There has been a dramatic shift in the dynamics of bond markets, which could pose some challenges for investors next year.
Abhi Chatterjee, chief investment strategist at Dynamic Planner, said that markets were beginning to question why sovereign issuers should command lower borrowing costs than corporates with materially stronger balance sheets.
Chatterjee said: “The question of the moment from markets is: why I would pay more for a bond issued by a company holding $80bn on its balance sheet, than a government that has overborrowed by 124 per cent?
“It’s a question that irritates bond purists but it has come about because there is no credit risk difference. The bond investor is a brutal one, and given the high levels of debt, we are cautious.
While the market has seen spreads collapse for a long time, if that is broken down, they have not linked with corporate yields.
Speaking as a guest on a recent Dynamic Panner ‘Connected’ podcast, Chatterjee added: “They are at the same levels they have been since 2022.
“It’s the government yields that have pushed up, which has caused the compression. On that basis, the corporate bond market is much more stable than the government bond market.”
Meanwhile, Trevor Greetham, head of multi-asset at RLAM, the other podcast guest, argued that sovereign issuers had tools most corporates did not.
Greetham said: “At the moment, most companies are issuing debt in their home governments’ currencies. As governments control the currencies, they can, to a certain extent, manage inflation, credit stress and the economy through monetary policy.
“The question is whether, at some point, companies start issuing in crypto, the result being that governments have less control over. We are not there yet, but there could be a real decoupling if and when that does happen.”
Greetham is strategically cautious and tactically positive on the US equity market, but for bond markets, he is the opposite – tactically cautious but strategically positive on value grounds.
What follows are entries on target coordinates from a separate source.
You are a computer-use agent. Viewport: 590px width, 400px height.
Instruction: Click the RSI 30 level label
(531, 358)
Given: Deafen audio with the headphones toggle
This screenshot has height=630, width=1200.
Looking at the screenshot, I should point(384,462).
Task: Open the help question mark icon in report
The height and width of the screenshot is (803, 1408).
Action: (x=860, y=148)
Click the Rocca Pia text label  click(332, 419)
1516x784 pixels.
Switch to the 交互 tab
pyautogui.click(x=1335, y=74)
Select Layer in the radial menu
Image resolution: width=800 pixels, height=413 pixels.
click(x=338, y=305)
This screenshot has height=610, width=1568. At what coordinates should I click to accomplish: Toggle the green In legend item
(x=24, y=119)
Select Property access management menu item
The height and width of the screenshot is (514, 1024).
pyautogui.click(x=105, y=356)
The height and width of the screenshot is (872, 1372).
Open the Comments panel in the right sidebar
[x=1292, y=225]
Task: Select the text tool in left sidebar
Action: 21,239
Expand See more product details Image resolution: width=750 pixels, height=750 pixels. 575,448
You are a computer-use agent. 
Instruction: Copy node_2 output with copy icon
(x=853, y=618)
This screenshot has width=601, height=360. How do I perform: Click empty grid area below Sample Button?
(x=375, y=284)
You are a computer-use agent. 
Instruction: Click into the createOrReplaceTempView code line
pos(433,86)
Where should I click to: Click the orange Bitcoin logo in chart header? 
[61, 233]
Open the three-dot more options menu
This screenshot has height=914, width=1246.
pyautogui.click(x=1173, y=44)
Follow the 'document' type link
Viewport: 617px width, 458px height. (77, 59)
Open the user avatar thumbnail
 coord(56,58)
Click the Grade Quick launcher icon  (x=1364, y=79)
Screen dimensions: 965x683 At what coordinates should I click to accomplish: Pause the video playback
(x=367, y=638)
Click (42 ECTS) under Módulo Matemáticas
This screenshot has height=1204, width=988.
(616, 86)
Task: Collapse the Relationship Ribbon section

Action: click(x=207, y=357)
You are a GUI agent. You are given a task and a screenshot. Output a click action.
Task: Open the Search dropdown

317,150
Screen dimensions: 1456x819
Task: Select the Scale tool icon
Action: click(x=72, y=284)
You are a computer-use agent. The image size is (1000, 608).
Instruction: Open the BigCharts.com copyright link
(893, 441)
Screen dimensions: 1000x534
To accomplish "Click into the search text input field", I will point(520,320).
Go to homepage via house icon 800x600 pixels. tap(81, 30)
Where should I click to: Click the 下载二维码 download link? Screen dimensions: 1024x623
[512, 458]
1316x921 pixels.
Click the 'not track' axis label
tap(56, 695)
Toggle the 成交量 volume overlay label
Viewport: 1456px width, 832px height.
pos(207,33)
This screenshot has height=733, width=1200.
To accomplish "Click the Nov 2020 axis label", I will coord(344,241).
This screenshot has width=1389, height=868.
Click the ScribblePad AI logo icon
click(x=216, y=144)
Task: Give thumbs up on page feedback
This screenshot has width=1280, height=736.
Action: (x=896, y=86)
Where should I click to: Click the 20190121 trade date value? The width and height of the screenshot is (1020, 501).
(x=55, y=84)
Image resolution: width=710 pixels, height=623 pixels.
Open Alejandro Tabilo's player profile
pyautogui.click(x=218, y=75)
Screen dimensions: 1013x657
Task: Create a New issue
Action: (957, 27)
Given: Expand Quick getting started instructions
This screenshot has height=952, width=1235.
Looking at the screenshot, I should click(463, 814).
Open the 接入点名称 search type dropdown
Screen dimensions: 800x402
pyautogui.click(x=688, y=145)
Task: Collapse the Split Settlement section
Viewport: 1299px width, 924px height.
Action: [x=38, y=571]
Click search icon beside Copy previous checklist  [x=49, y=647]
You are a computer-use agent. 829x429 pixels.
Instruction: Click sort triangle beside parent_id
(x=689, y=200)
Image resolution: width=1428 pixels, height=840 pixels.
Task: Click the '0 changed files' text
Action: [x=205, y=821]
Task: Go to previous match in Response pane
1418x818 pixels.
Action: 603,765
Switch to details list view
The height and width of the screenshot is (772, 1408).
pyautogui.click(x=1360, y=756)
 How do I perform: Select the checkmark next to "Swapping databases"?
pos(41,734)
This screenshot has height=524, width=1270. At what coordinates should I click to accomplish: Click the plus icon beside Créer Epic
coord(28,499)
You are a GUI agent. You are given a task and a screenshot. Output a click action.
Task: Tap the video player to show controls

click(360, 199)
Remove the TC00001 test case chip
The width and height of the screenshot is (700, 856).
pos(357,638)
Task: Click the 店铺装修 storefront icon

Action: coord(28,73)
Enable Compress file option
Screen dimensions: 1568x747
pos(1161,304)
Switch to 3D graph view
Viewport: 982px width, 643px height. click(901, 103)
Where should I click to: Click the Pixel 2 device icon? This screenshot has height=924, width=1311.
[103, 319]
He added: “Bonds are offering a nice, positive, real yield, and as a result, we stepped up our strategic exposure from a very low duration stance pre-2022. That said, it doesn’t feel that we’re in the stage of the cycle where yields will drop a lot.
“If you look around the world for asset classes that are fair value or cheap, then UK equities, global government bonds generally and UK commercial property are neutral or cheap. Corporate debt and equities, particularly in the US, are super expensive. A portfolio should reflect this.”